I was about to write that eating was my favorite part of gardening.
After thinking about it awhile I decided that I could not distinguish a favorite or least
favorite part of gardening. I love it all from shopping for seeds (I hate to shop for
anything else.) to taking the table scraps to the compost pile. If you saw my compost
pile, you might be led to believe that I don't care much for making compost. Not true. I
love making compost when I am doing it and when it is finished. My problem is in getting
the job started. While I'm confessing I should say that I sometimes have trouble finishing
a job, too. I've been building a barn for 15 years.
Eating usually gets started and
finished without much problem and is always enjoyed. Today I'm going to cook one of my few
specialties, stew. It is a fall tradition with me when all the root vegetables are at
their peak. It is perhaps more appropriately a late winter meal as a way to spark up the
vegetables that have been stored in the root cellar. We should be eating more cabbage now
since it will not last as long as the rutabaga, potatoes, carrots and onions that will go
into the stew. Properly stored these vegetables will last until spring.
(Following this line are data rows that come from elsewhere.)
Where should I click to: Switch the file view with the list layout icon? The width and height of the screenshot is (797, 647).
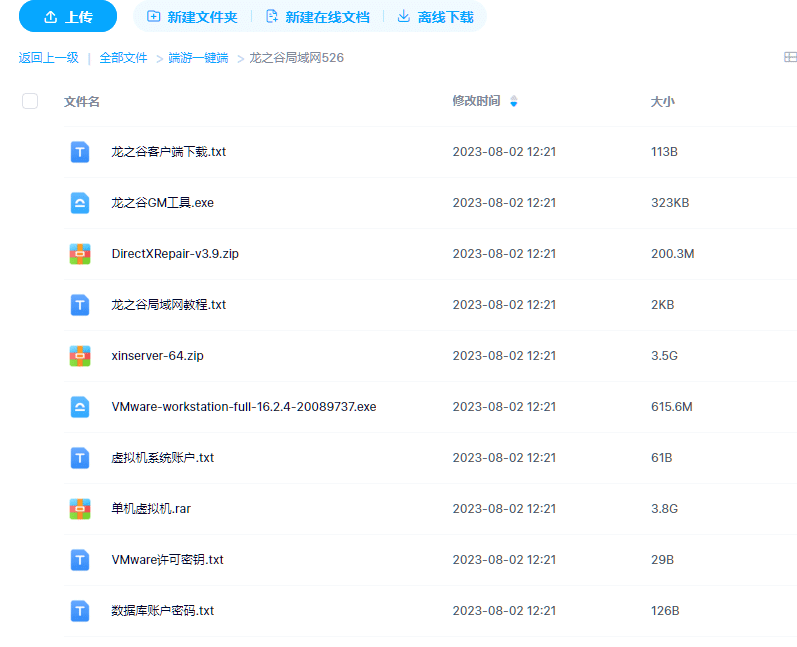pyautogui.click(x=790, y=58)
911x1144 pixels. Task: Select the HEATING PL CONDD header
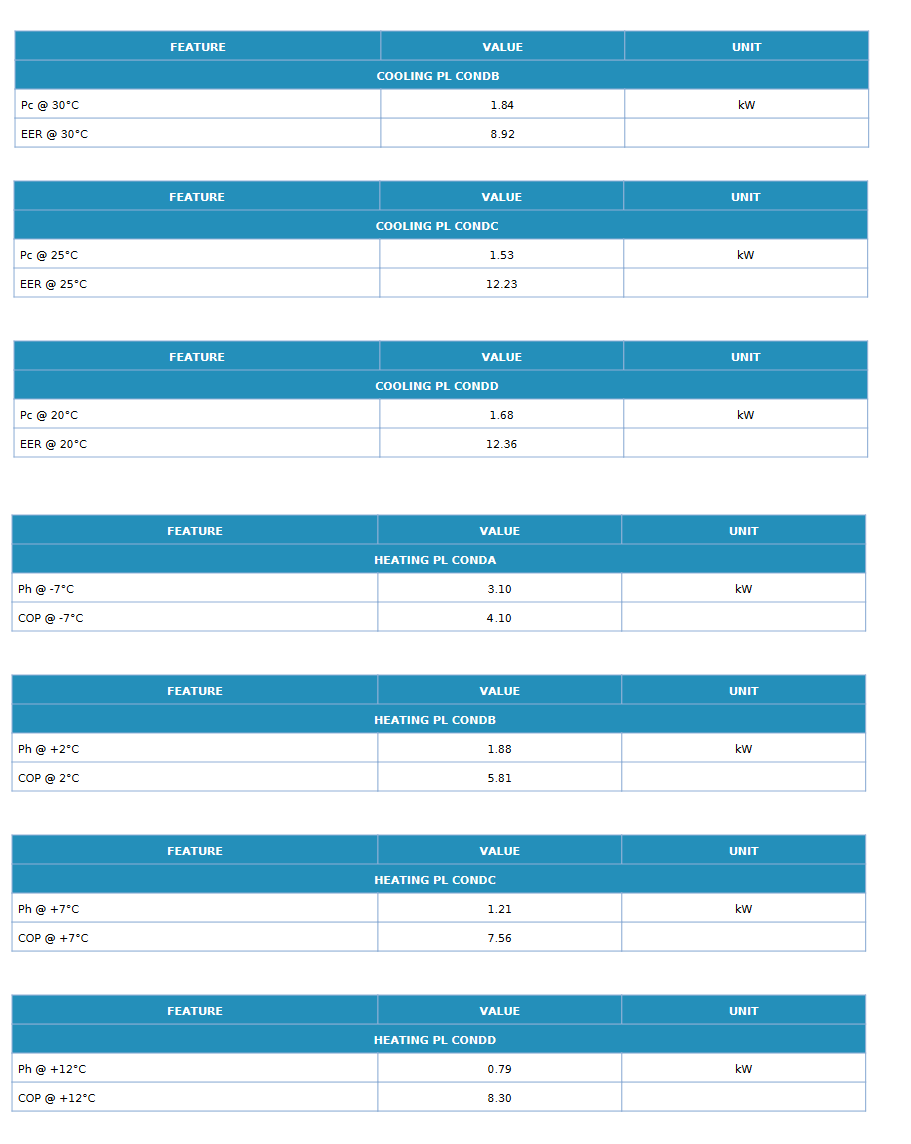[x=435, y=1040]
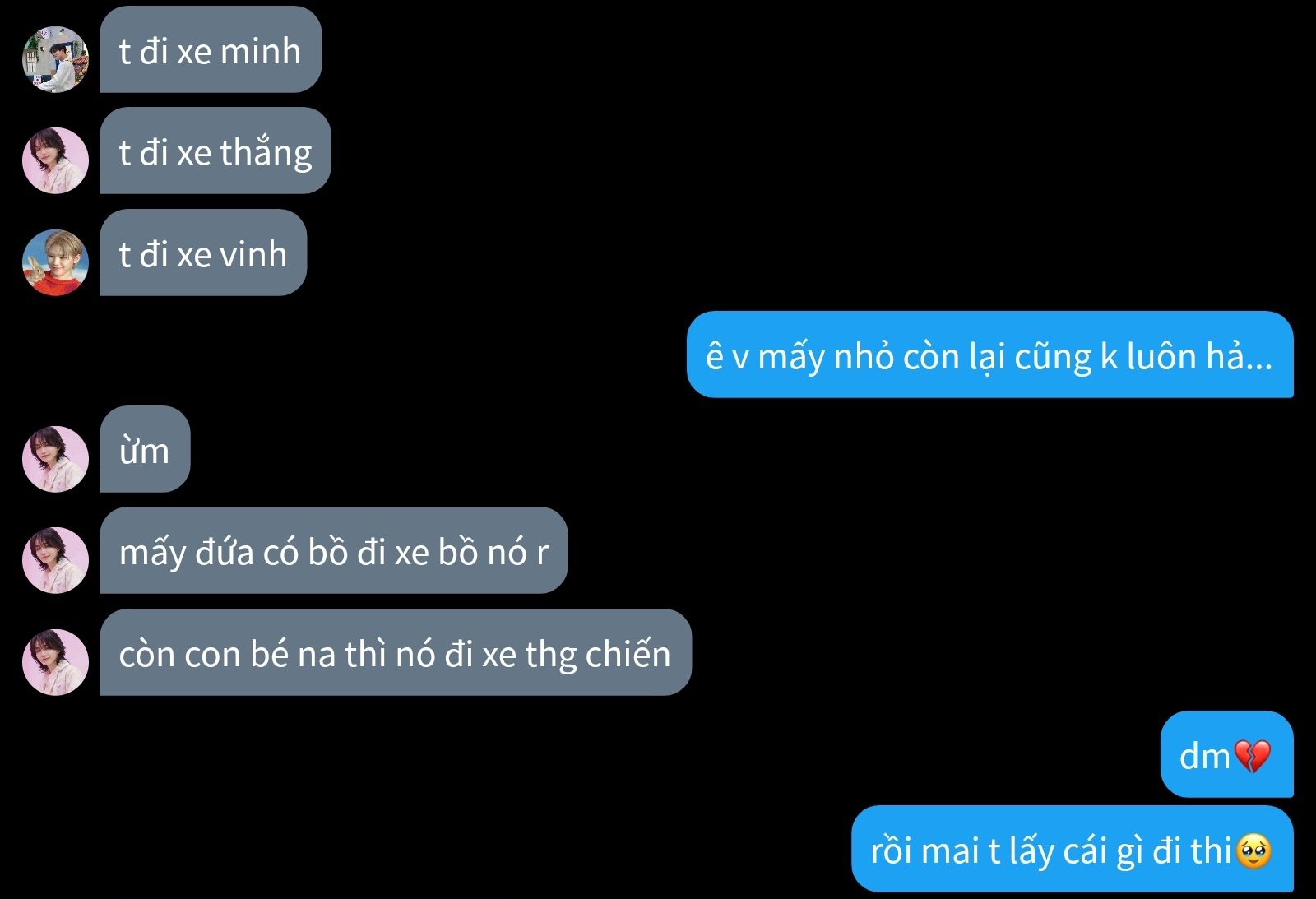Tap the 'rồi mai t lấy cái gì đi thi' message
Screen dimensions: 1316x899
click(x=1073, y=849)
Proper storage for the potatoes, carrots and rutabaga is near but not below freezing
with high humidity. Our cellar was perfect before I put a furnace in there. It has a dirt
floor which is always moist. I can hear Wayne and Naomi who service my furnace exclaiming
"Moist!!!" You see, there is a little ditch meandering through the cellar to a
little settling pond. Overflow from the pond exits the basement through a drainage pipe.
There is no water running in the ditch now but there is for most of the year. That keeps
the humidity in the cellar pretty high.
There have been years when the stew was all home-grown except for the seasoning (salt
and pepper and maybe a bay leaf or more) and a little flour. This year the beef and celery
were purchased.
This is going to be a special stew for another reason. This is the first year we have
grown more than two kinds of potatoes. Our old standbys were Katahdin and Kennebec and
sometimes Green Mountain substituting for one of the others. This year we grew six
different varietiesGreen Mountain, Carib, Banana, French fingerling, Yukon gold and
dark red Norlands. The potato harvest was a disappointment. The plants all died early. I'm
told the reason was leafhoppers blown into Maine on some of the southern warm winds we got
this summer were spreading blight. I just wish I had been growing my old standards so I
could be sure it was the leafhoppers and not more susceptible varieties. The Green
Mountain did seem to hold up longer than the others.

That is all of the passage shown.